- _Datos mostrados_:
= = = = = = =
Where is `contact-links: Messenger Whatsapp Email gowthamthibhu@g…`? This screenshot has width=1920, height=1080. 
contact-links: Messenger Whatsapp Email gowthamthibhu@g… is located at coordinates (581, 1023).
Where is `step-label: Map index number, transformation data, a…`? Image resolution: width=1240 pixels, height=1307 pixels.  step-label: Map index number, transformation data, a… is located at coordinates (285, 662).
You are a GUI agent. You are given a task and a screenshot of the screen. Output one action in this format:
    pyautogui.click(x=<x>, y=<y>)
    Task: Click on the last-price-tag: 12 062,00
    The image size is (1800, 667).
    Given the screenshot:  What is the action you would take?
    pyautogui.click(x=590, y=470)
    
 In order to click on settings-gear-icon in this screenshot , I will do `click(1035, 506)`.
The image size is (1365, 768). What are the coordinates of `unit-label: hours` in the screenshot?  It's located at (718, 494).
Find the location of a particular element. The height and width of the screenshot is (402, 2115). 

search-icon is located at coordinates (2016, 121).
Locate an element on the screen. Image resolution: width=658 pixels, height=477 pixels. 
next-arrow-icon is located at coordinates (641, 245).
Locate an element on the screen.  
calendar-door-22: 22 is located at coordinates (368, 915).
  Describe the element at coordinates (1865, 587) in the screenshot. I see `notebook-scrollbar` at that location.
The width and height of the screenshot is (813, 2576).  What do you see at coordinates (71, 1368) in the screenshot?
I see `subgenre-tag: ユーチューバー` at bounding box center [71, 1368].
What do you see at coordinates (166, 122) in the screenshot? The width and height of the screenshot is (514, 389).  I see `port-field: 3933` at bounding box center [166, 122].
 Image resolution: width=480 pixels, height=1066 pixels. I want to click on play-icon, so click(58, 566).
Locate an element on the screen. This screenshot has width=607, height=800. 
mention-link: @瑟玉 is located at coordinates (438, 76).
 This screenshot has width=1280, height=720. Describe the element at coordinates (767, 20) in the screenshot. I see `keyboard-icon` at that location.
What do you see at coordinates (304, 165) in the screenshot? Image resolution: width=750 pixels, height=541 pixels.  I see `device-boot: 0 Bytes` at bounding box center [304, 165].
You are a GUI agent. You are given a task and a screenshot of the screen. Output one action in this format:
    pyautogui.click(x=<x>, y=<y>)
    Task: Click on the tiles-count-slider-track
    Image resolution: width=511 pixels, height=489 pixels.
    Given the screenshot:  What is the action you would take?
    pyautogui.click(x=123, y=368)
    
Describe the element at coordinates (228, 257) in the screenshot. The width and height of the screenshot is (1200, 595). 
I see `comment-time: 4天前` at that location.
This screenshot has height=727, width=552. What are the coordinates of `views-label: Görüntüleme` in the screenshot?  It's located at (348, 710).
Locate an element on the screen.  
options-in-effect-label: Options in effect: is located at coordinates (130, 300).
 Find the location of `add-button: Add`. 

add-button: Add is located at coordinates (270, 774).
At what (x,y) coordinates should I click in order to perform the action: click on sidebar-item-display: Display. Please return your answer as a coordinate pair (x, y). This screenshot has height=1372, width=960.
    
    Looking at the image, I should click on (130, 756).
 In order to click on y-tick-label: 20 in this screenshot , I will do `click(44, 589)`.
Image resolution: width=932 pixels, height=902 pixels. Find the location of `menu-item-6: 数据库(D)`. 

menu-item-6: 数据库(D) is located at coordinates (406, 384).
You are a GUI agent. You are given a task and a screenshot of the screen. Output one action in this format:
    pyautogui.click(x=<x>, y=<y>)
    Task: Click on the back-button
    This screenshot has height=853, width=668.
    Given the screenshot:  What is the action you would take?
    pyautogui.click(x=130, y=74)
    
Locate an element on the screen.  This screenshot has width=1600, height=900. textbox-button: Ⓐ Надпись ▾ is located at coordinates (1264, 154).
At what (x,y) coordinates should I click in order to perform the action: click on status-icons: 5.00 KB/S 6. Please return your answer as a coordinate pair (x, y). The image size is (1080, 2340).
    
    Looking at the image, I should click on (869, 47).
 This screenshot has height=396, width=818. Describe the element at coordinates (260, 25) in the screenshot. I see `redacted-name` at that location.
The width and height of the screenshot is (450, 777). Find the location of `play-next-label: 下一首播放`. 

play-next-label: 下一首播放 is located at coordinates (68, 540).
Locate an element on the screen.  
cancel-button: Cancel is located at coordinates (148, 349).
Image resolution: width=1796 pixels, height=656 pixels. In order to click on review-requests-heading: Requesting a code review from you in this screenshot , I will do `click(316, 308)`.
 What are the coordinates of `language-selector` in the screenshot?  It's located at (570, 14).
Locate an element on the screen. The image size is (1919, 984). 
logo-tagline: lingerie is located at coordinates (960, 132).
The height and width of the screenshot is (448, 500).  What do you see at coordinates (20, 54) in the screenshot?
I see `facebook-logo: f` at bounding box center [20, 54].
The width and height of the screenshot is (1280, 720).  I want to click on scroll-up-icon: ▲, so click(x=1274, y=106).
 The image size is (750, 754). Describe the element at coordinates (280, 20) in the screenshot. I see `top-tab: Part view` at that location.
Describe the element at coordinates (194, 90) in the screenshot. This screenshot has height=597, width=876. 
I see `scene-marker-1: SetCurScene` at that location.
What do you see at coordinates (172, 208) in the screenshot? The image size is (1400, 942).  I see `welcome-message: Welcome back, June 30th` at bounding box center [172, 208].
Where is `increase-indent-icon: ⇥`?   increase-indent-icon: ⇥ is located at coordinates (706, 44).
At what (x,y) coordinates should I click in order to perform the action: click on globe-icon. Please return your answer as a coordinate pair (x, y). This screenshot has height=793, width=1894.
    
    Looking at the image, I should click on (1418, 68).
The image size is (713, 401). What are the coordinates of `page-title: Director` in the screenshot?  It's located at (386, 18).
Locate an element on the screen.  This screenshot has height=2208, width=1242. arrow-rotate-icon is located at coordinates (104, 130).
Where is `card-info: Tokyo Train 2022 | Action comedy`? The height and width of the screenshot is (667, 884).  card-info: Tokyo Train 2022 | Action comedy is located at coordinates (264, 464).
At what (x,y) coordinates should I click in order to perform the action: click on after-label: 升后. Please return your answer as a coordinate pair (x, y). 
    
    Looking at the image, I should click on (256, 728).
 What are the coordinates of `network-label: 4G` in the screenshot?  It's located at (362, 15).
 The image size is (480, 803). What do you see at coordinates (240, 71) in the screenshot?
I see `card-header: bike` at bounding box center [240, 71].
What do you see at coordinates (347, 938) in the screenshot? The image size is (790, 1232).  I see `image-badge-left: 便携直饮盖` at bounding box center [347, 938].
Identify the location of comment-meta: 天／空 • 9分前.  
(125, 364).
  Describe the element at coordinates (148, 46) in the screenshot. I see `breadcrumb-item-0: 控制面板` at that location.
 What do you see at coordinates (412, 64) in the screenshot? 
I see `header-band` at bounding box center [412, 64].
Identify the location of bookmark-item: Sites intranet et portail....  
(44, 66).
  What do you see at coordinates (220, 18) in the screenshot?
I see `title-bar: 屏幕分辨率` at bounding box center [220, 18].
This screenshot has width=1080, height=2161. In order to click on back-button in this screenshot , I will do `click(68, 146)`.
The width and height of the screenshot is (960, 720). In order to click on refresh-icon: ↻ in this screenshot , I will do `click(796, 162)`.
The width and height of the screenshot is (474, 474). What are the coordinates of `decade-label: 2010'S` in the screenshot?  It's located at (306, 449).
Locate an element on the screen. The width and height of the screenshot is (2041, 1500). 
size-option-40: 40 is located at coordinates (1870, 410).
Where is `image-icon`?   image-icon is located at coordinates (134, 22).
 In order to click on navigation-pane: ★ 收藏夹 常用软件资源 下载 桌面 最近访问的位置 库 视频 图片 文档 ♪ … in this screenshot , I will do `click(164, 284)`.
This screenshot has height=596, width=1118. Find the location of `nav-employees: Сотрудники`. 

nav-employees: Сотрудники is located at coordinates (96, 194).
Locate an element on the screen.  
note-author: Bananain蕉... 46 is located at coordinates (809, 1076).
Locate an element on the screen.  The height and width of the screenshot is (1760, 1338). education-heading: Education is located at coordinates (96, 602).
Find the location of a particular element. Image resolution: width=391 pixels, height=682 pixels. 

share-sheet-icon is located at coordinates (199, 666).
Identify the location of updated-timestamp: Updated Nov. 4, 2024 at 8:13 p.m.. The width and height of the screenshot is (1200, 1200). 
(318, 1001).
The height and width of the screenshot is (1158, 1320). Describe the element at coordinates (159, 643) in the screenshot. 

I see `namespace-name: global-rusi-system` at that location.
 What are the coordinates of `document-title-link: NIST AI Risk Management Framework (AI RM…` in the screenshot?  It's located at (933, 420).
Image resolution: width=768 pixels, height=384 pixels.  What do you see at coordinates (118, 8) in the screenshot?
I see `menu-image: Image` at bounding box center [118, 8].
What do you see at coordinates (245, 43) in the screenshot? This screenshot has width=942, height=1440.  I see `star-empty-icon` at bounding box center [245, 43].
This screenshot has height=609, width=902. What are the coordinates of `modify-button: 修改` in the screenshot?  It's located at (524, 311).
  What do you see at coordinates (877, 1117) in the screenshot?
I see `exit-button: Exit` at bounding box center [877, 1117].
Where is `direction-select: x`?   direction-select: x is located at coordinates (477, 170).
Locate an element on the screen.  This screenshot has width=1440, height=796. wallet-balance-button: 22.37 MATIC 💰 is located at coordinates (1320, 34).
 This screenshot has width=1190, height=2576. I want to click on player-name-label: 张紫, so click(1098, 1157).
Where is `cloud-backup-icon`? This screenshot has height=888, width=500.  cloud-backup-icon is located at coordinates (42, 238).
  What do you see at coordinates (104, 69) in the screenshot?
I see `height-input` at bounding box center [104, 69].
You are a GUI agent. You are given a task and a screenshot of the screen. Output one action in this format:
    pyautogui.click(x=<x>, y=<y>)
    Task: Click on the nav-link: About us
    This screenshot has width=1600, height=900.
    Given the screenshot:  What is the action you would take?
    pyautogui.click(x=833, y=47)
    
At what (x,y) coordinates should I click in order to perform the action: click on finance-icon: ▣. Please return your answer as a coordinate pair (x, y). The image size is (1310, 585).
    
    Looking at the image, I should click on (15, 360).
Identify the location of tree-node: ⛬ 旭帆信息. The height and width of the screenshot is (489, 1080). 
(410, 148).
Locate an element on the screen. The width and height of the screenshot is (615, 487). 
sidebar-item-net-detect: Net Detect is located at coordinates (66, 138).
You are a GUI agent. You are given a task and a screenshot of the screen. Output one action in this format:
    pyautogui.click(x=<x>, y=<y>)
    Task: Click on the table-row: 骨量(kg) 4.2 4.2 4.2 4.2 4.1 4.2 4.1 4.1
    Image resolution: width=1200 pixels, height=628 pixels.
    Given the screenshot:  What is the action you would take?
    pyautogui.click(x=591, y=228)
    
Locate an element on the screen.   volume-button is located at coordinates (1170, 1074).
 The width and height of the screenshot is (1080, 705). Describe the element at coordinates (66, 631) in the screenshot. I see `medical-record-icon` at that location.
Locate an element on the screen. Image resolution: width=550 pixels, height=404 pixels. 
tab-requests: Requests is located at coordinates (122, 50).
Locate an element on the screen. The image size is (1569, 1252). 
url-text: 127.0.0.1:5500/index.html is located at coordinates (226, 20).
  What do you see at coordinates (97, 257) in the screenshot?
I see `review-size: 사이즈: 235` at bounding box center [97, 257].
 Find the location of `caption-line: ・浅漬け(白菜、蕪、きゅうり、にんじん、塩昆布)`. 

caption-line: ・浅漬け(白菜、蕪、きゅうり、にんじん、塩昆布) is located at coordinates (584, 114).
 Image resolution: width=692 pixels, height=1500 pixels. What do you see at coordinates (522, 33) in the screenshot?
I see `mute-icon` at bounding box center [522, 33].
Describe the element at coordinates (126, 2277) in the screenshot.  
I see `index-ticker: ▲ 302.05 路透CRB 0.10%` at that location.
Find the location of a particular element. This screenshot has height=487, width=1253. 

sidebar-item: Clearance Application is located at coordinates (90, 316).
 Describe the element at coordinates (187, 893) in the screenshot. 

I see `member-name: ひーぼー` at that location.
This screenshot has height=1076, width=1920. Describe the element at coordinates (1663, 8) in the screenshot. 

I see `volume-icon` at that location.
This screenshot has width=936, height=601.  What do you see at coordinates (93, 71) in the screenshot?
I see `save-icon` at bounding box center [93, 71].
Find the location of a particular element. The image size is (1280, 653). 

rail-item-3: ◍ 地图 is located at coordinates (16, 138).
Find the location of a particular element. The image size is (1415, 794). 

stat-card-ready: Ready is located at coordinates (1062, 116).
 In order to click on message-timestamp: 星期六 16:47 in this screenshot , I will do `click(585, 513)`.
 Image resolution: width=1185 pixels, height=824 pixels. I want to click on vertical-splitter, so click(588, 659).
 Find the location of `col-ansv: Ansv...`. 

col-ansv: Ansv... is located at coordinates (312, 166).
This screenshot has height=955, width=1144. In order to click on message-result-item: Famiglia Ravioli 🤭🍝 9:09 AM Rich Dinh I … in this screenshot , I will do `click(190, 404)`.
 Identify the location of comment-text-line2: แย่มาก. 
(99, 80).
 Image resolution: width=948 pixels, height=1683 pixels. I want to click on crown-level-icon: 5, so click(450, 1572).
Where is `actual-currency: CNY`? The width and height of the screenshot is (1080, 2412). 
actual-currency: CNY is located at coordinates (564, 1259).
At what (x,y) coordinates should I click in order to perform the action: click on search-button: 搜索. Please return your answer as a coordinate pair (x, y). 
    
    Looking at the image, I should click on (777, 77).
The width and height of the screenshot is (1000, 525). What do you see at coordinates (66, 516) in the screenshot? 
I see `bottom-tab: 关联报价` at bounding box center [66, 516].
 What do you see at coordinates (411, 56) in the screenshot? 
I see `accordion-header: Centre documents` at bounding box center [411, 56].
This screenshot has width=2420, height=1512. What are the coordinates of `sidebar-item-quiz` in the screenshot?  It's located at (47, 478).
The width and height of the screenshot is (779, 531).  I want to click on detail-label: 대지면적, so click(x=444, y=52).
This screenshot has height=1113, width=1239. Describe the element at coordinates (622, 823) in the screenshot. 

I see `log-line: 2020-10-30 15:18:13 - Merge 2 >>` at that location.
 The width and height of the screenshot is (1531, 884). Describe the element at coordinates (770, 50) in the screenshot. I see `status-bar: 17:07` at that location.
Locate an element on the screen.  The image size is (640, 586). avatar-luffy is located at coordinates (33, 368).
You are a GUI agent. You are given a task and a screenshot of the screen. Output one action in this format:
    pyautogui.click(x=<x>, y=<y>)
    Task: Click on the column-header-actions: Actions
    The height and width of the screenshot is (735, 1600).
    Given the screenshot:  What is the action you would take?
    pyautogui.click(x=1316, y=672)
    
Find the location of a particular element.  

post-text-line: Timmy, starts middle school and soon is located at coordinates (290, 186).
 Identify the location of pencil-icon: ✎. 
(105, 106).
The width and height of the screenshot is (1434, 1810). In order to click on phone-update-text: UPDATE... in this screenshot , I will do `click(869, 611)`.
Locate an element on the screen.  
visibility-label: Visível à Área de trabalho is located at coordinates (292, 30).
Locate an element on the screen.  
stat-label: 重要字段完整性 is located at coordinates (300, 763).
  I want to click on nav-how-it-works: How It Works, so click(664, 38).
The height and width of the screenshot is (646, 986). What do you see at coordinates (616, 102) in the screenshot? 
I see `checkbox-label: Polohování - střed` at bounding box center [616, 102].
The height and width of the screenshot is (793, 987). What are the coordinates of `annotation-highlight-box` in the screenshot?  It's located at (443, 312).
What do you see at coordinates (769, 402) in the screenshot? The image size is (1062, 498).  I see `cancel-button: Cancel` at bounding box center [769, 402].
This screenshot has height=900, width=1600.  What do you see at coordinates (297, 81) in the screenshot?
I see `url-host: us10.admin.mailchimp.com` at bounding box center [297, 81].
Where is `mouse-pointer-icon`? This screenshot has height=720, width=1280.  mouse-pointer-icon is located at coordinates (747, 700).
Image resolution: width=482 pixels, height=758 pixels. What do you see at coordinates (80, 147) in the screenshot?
= = = = = = =
- _Instrucción_:
Por favor, formatea como tabla Markdown, con las columnas Número y Línea, estas líneas de los datos: empieza en la que contiene "This screenshot has width=936, height=601." y termina tras la que contiene "col-ansv: Ansv... is". Omite las líneas en blanco.

- _Respuesta del ejercicio_:
| Número | Línea |
|---|---|
| 1 | This screenshot has width=936, height=601.  What do you see at coordinates (93, 71) in the screenshot? |
| 2 | I see `save-icon` at bounding box center [93, 71]. |
| 3 | Find the location of a particular element. The image size is (1280, 653).  |
| 4 | rail-item-3: ◍ 地图 is located at coordinates (16, 138). |
| 5 | Find the location of a particular element. The image size is (1415, 794).  |
| 6 | stat-card-ready: Ready is located at coordinates (1062, 116). |
| 7 |  In order to click on message-timestamp: 星期六 16:47 in this screenshot , I will do `click(585, 513)`. |
| 8 |  Image resolution: width=1185 pixels, height=824 pixels. I want to click on vertical-splitter, so click(588, 659). |
| 9 |  Find the location of `col-ansv: Ansv...`.  |
| 10 | col-ansv: Ansv... is located at coordinates (312, 166). |